Material provided
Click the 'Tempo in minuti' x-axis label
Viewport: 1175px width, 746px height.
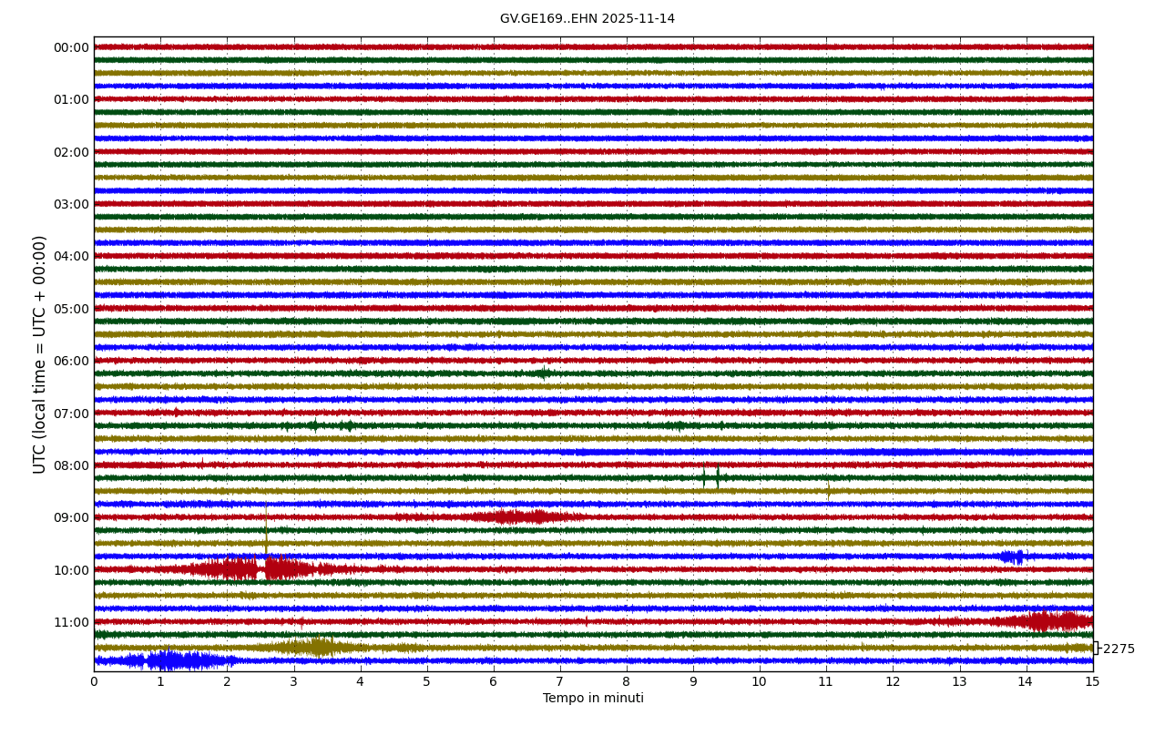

--

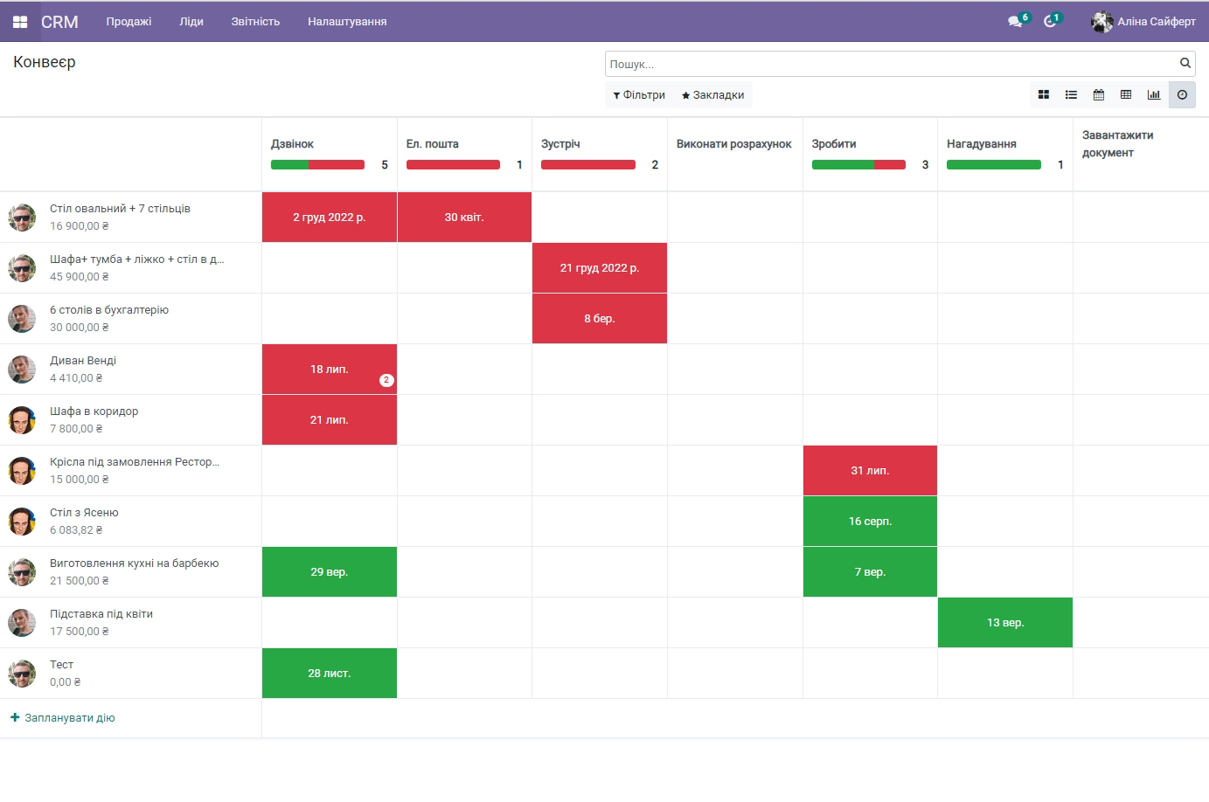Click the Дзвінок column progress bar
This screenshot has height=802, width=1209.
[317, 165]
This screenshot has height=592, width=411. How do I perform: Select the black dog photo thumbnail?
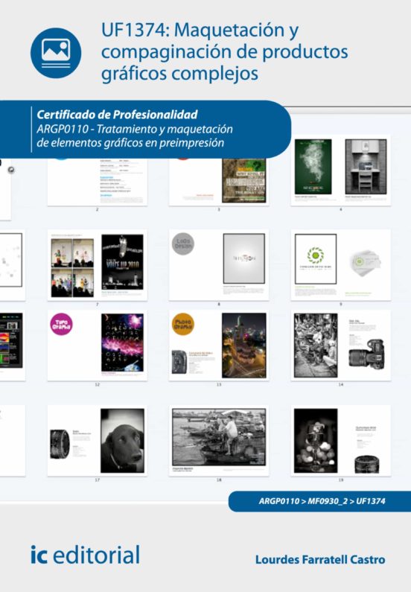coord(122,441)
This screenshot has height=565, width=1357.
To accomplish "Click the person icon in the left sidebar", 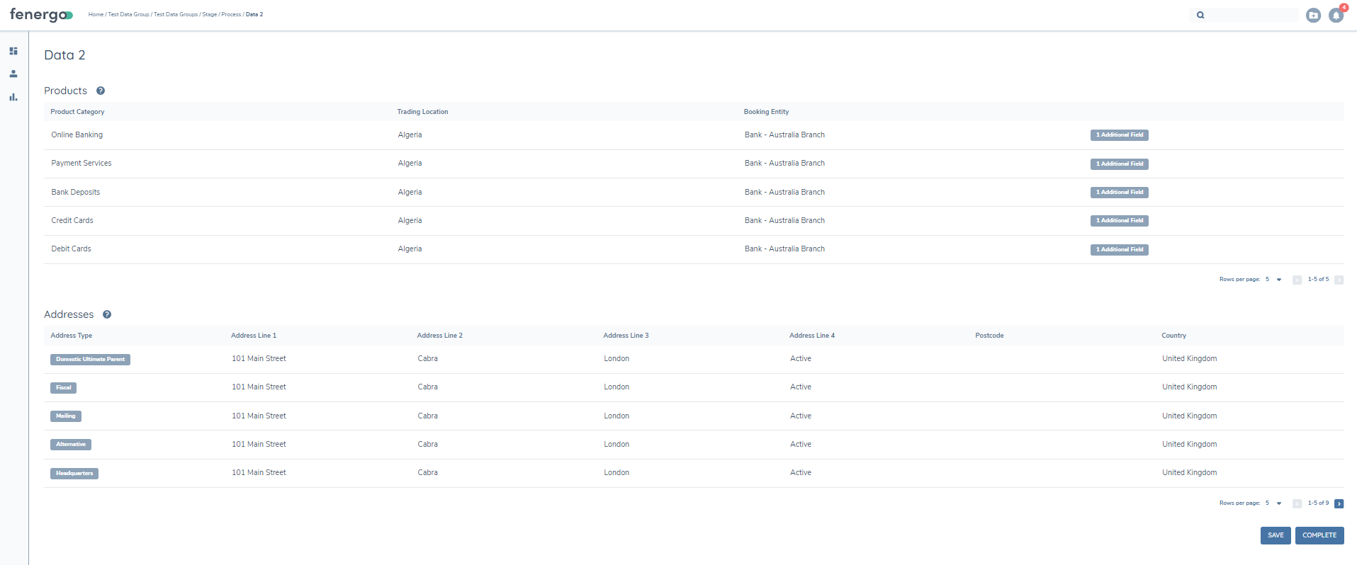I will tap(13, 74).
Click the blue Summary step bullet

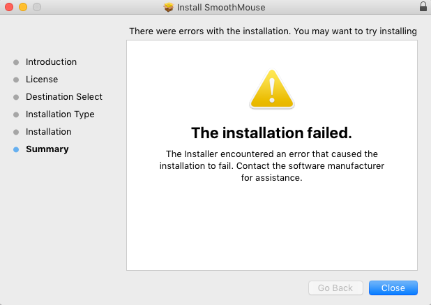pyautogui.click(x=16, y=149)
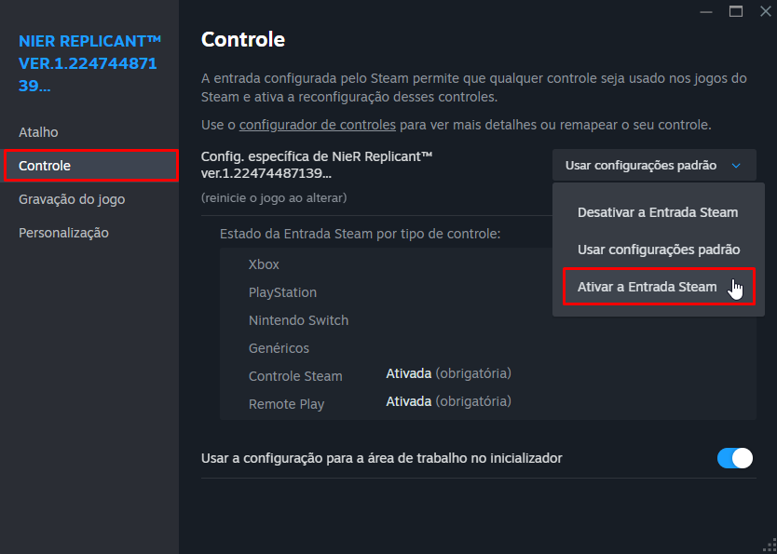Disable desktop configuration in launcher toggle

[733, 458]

Problem to work on
Begin with the line above that has "Click the 'Tempo in minuti' x-axis label" and continue through the line that has "Viewport: 1175px width, 746px height.", setting each one down exactly. Stop there.

Output of the task
Click the 'Tempo in minuti' x-axis label
Viewport: 1175px width, 746px height.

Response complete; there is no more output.